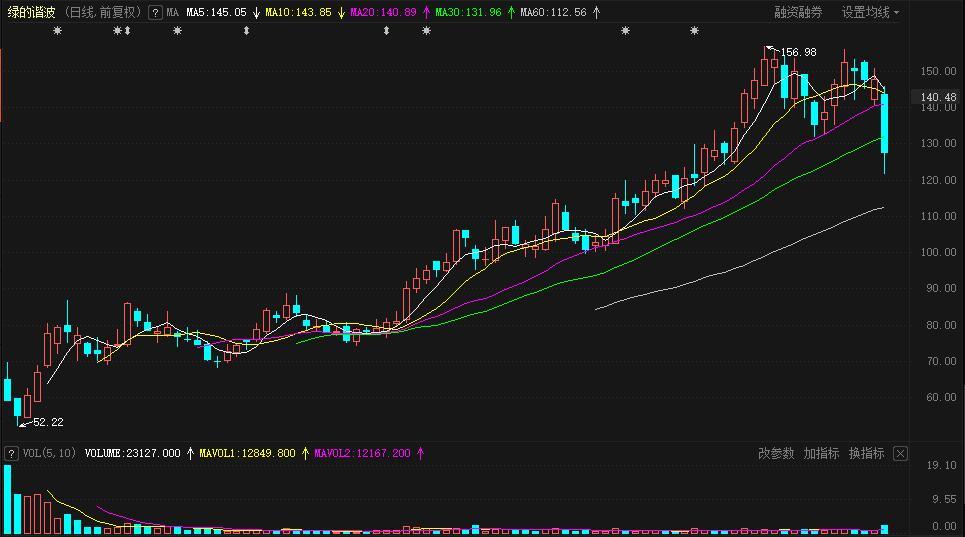Select the 融资融券 tab
This screenshot has height=537, width=965.
pyautogui.click(x=799, y=13)
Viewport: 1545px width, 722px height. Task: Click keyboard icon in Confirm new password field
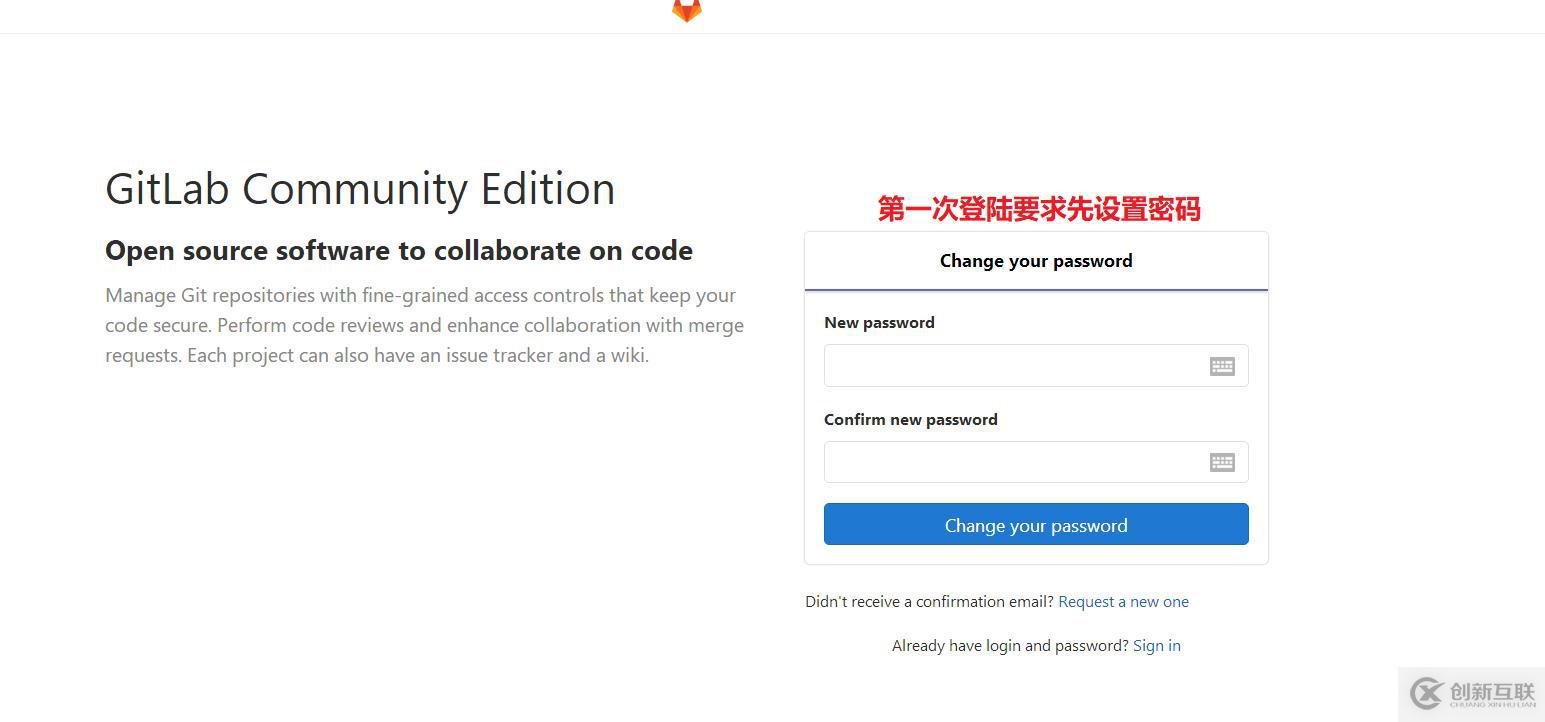1222,462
▬▬▬▬▬▬▬▬▬▬
What you need to do:
Transcribe the text of every entry above verbatim, leaving the pictures out of your answer.

Exercise response:
Select the 融资融券 tab
This screenshot has height=537, width=965.
pyautogui.click(x=799, y=13)
Viewport: 1545px width, 722px height. Task: Click keyboard icon in Confirm new password field
1222,462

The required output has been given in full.